As a child, you are generally fearless. you have to worry about silly things like falling and cutting yourself of course, but you don't worry about what you're going to do with yourself in the future, or if you'll end up completely alone later in life. You want always to be a child and to have fun, not to worry. You grow up though, and then you have more things to be afraid of then just a scrape on your knee or a bump on your head. School worries take over, family worries, friendships, all sorts a things. You cease to have that childhood mentality, you begin to doubt in things that you grew up learning. "All the monsters live under your bed and if you don't believe in them, you'll be safe" that's a childhood thought, and when you grow up you see they're scarier things in the world. Monsters like 'betrayal' 'lying' 'being hurt' and many more. The point is that the monsters in your closet become things of the past, to be replaced with adult fears.

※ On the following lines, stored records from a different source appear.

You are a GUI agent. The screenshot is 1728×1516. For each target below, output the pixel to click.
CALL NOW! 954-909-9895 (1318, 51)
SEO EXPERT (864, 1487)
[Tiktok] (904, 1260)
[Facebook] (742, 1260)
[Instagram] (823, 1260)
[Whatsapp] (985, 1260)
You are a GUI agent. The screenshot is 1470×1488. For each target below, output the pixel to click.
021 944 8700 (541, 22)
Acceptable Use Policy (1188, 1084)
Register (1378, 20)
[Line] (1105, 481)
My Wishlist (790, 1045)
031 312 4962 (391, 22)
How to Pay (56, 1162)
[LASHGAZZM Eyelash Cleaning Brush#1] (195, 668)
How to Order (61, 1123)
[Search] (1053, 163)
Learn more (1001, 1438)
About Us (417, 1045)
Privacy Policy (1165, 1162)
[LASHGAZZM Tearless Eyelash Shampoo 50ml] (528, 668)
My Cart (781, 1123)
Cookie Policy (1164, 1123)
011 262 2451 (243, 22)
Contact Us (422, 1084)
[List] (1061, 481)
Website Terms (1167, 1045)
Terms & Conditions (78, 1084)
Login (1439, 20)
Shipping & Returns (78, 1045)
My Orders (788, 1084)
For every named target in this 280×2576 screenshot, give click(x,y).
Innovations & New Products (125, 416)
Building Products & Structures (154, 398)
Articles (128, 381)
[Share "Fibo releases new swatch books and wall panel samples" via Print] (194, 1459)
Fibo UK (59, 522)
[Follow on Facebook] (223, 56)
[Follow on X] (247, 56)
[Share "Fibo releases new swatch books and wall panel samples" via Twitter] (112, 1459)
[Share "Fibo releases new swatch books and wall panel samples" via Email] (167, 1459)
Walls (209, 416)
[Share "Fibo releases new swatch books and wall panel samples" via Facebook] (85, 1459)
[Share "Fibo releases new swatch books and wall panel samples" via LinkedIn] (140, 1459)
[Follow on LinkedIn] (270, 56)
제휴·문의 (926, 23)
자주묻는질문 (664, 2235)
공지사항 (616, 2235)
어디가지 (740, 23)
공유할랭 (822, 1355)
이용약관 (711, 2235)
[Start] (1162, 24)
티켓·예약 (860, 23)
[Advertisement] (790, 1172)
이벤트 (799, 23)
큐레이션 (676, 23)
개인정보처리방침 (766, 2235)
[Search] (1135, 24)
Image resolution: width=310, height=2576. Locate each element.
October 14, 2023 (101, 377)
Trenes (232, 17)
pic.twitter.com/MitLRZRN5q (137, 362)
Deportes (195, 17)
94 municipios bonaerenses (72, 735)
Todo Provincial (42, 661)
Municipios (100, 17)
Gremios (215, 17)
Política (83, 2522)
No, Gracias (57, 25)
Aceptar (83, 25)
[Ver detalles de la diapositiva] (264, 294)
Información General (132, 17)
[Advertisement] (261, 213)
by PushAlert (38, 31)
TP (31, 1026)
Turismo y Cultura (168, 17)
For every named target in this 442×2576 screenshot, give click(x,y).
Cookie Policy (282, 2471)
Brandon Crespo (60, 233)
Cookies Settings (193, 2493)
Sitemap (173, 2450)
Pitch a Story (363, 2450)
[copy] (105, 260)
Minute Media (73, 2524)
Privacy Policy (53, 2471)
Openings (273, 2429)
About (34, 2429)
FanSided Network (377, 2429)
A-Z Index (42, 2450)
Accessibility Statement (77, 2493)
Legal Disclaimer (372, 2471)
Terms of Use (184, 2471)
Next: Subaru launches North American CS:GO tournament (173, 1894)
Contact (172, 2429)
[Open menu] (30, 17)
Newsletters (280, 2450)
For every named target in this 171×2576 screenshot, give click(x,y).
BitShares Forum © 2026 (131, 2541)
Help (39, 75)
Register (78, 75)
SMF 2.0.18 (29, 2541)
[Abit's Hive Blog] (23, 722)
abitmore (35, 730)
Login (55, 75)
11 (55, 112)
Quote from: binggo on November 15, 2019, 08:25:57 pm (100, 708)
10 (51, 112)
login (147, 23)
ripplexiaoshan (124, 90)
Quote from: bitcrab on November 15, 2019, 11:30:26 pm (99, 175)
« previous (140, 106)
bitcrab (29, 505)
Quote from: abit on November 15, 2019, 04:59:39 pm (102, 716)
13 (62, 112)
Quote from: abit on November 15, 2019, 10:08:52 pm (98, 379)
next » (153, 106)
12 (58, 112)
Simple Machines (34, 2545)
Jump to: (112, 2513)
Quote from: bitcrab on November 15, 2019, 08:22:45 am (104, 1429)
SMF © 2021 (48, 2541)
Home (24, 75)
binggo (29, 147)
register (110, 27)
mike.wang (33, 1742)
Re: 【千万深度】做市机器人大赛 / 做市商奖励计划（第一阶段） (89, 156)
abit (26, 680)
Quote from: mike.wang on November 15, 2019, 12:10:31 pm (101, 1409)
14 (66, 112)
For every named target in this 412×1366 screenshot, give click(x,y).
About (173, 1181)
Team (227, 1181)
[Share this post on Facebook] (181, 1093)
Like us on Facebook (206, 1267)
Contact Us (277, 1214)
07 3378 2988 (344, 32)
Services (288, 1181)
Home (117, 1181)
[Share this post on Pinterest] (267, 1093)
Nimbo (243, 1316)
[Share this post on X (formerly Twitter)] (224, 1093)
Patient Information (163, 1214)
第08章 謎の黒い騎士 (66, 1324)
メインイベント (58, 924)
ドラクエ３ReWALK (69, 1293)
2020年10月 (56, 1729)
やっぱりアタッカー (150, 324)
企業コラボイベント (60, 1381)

When you're a child, Peter Pan is a thought process (I call this the 'Peter Pan Mentality') Peter is the embodiment of childhood, and Peter is a child (the book even says that he still has all his baby teeth) he's immature and frankly he's not afraid of anything. Remember though, he is a child, he doesn't face any of those adult worries or fears, all he has to worry about is to make sure he doesn't do anything to stupid (but how often does that happen? I mean really?) I remember when I was little all I wanted to do was fly, I didn't care how I did it, I could've jumped off a roof to try, and believe me I certainly tried (word from the wise, don't do it!) I would jump off things, or run to get a head start and plow into something or someone. Those attempts gained me some battle scars and a couple sprained ankles. I tried so hard one I ran into a door I wasn't looking where I was going and it wasn't very pretty, but believe it or not the next day I was at it again. I told my mom multiple times that I flying was what I wanted, I always told her that I wanted go in a plane, she always told me that we never had the money to take my family of five on a plane. I didn't ask her again, I was seven last time I wanted to fly, I grew up, I was fifteen when I finally flew on a plane, and I was petrified, I flew alone to go meet my best friend in Florida for a week, and being alone on a plane for the first time, growing up and hearing of all the various plan crashes over the years, well it's enough to instill a little bit of fear. The ten year anniversary of 9/11 had passed about a week prior to me flying out. It wasn't as fun as I thought, but it certainly was not as bad as it could've been. Over all it was a wonderful flight, I flew back just fine and I now don't really have any desire to repeat that experience.
That's what I'm talking about though, when I was seven I would've given anything to fly in a plane or fly in Neverland, just to fly and be free. I would even injure myself to fulfill my dream. I'm grown up now, I'm very fearful of things. "The moment when you doubt whether you can fly, you cease for ever to be able to." I doubt that I can do it anymore, and I've grown up, I mean what five year old thinks that they can't rule the world someday? What five year old thinks that they'll never get married or they'll never be able to do what they want, they are FEARLESS.
So take a page from the younger generation, see how they live life to the fullest, how they notice everything and anything. Watch how to live, how they operate, do they care if you tell them no you can't fly. No they will try to their whole being. They play out their future as they see it, a future when they will be forever Young. Truly FEARLESS.
-Birdy
"The moment when you doubt whether you can fly, you cease for ever to be able to."